# Exercise objective
Reproduce the lines below verbatim, omitting the pictures.

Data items
-*-*-

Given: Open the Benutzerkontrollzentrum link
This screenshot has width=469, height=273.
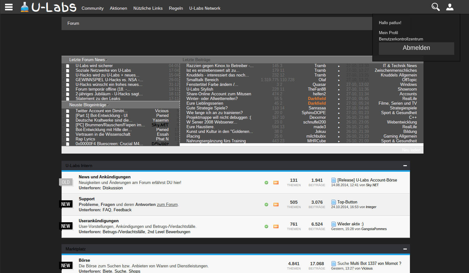Looking at the screenshot, I should click(401, 39).
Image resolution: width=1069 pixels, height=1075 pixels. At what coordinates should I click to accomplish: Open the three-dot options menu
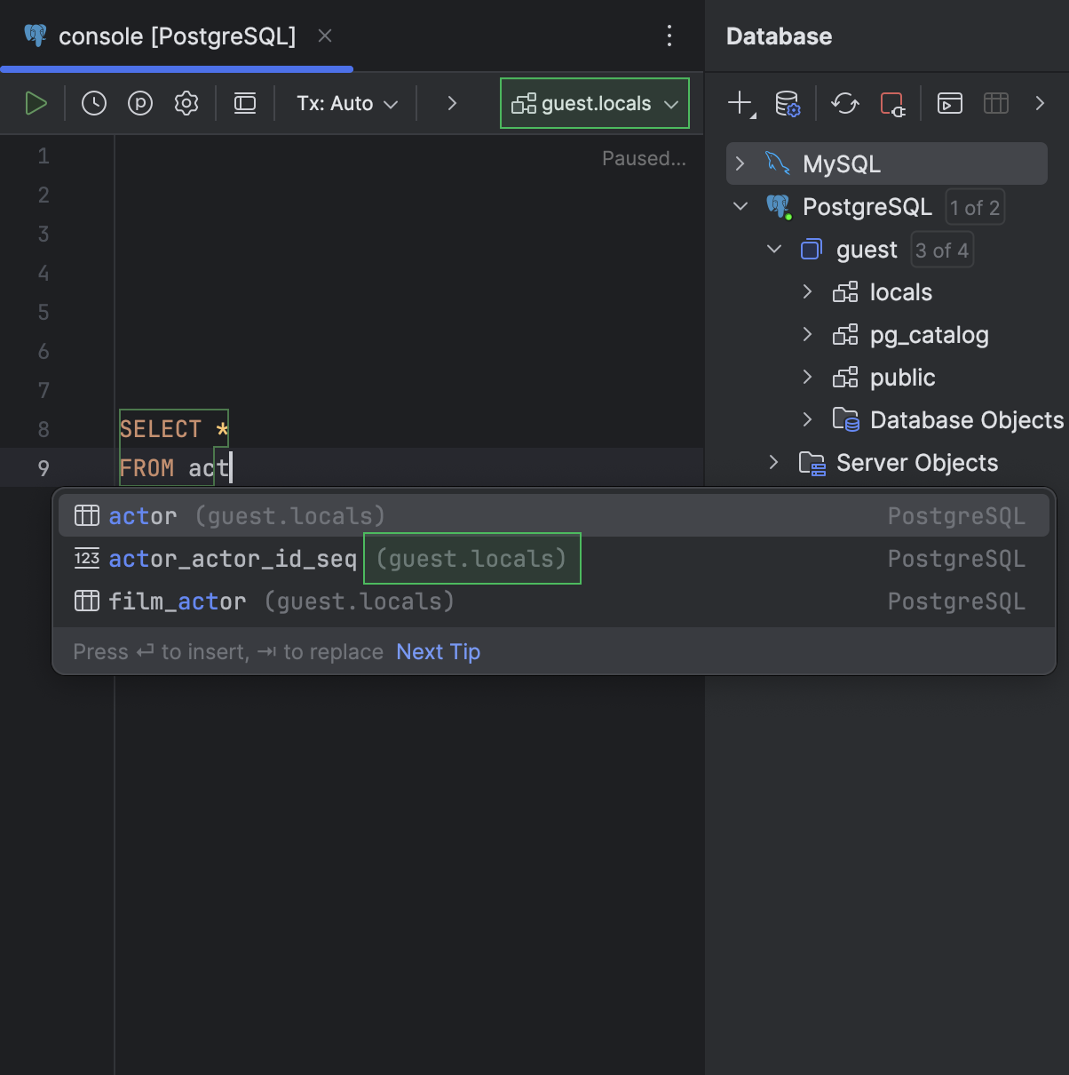tap(669, 36)
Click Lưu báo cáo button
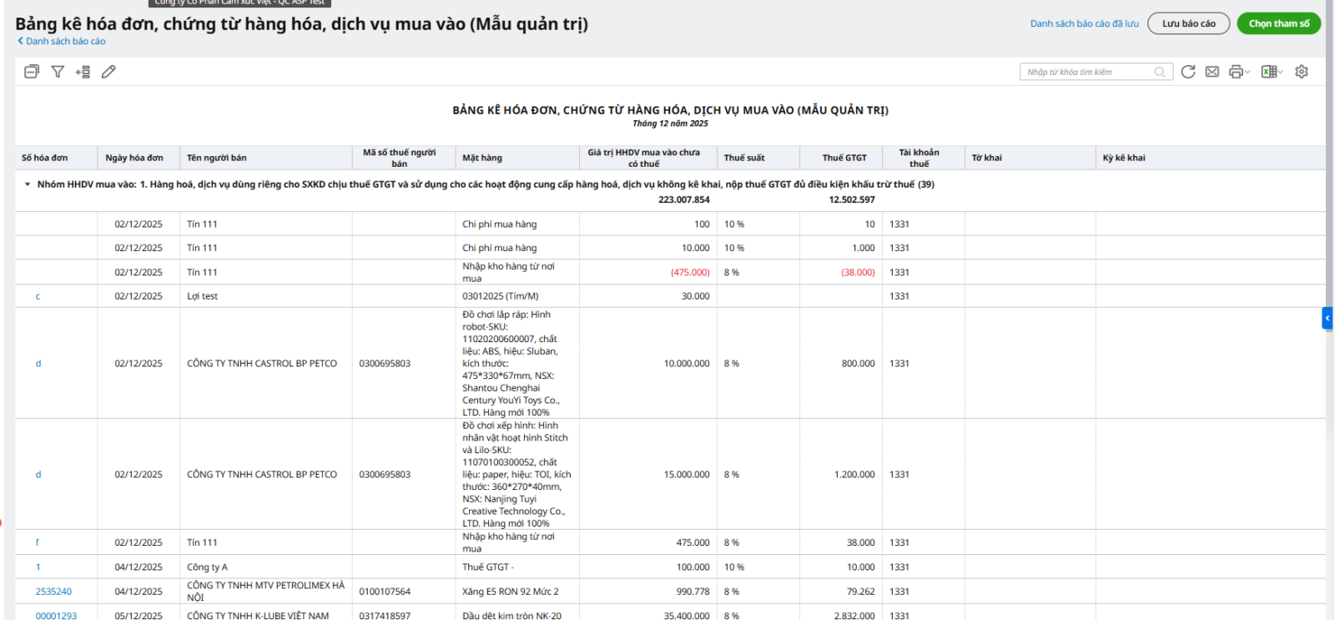 tap(1188, 23)
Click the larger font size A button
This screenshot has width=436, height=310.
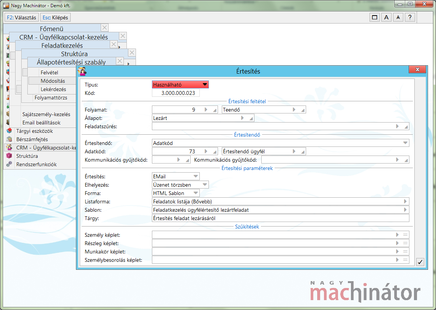point(386,17)
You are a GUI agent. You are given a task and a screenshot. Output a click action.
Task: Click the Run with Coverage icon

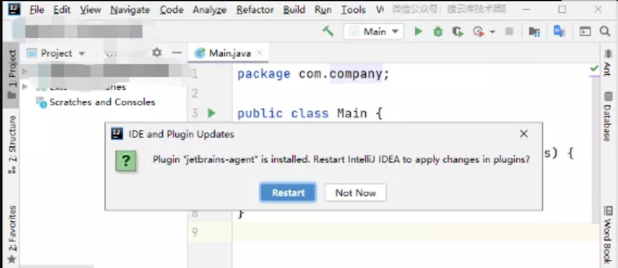[457, 32]
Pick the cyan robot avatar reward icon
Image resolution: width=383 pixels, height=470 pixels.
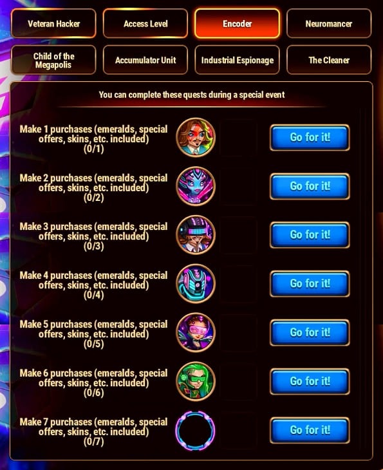point(196,283)
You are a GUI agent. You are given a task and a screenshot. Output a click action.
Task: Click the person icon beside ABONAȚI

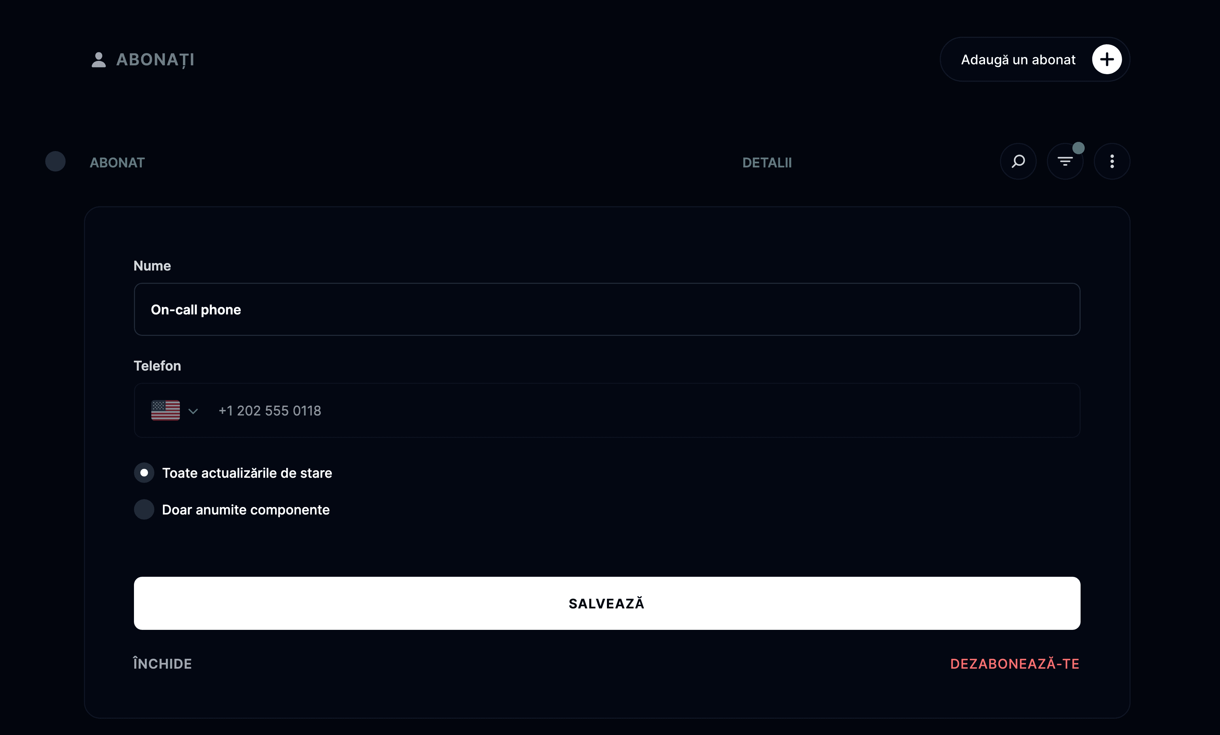(98, 60)
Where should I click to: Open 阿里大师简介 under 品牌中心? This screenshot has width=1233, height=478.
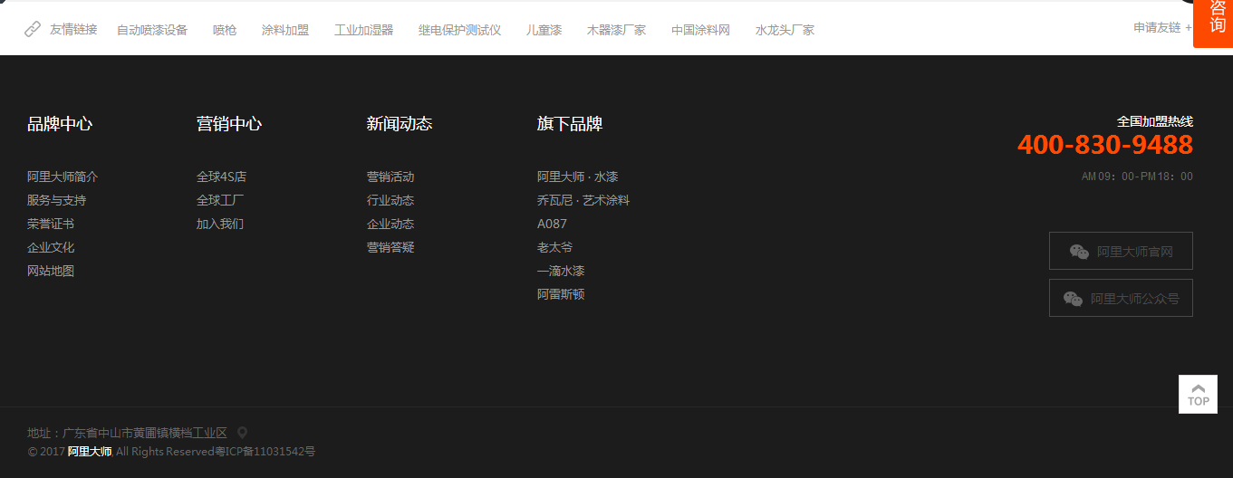[x=63, y=177]
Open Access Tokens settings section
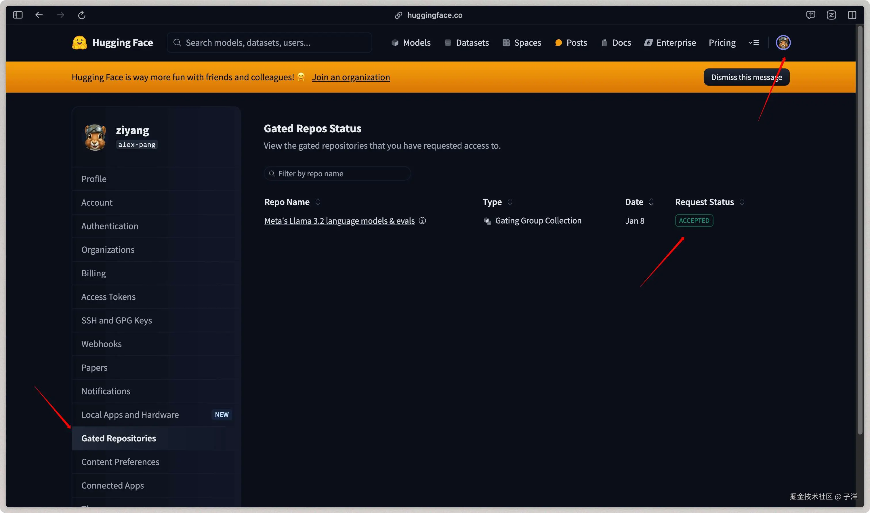Image resolution: width=870 pixels, height=513 pixels. point(108,297)
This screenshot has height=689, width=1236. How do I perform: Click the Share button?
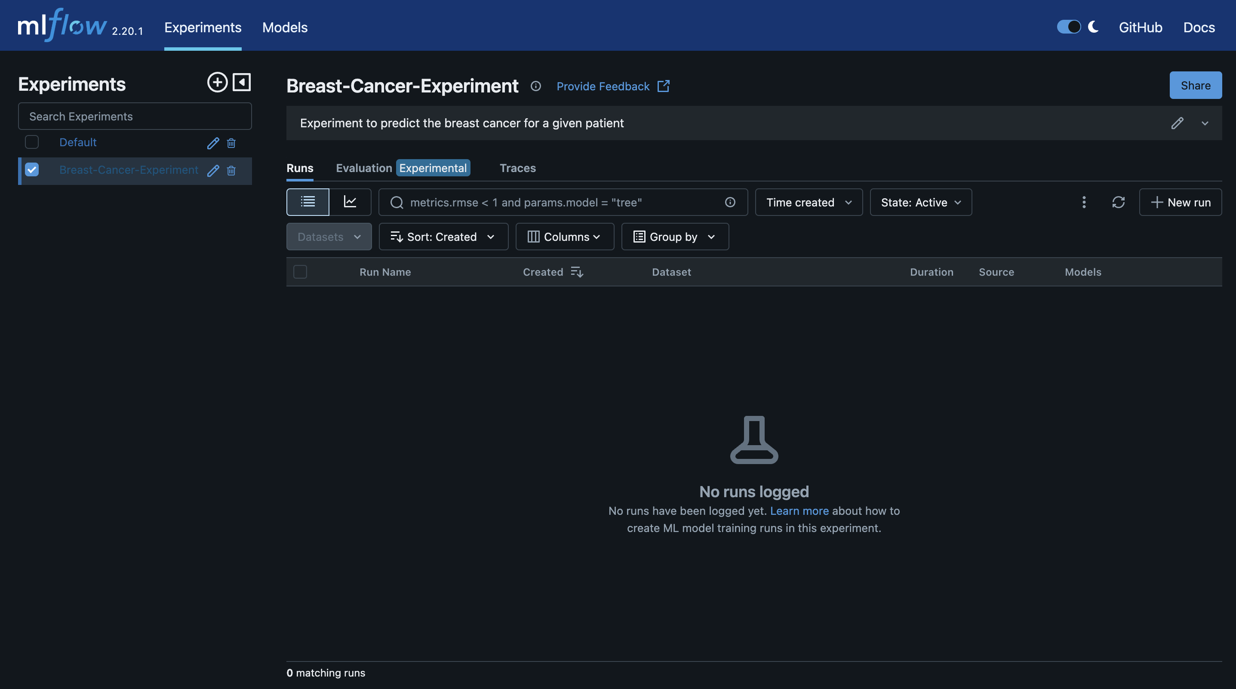pyautogui.click(x=1195, y=85)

-*-*-

# Final answer
Given: Open the Benutzerkontrollzentrum link
This screenshot has width=469, height=273.
Looking at the screenshot, I should click(401, 39).
Image resolution: width=1069 pixels, height=1075 pixels. At what coordinates should I click to accomplish: Open the three-dot options menu
tap(669, 36)
Click Lưu báo cáo button
 tap(1188, 23)
Click the larger font size A button
This screenshot has width=436, height=310.
point(386,17)
You are a GUI agent. You are given a task and a screenshot. Output a click action.
Task: Click the Run with Coverage icon

[457, 32]
Pick the cyan robot avatar reward icon
Image resolution: width=383 pixels, height=470 pixels.
point(196,283)
You are a GUI agent. You are given a task and a screenshot. Output a click action.
Task: Click the person icon beside ABONAȚI

(98, 60)
Where should I click to: Open 阿里大师简介 under 品牌中心? This screenshot has width=1233, height=478.
[x=63, y=177]
Open Access Tokens settings section
Image resolution: width=870 pixels, height=513 pixels. point(108,297)
This screenshot has height=689, width=1236. How do I perform: Click the Share button?
pyautogui.click(x=1195, y=85)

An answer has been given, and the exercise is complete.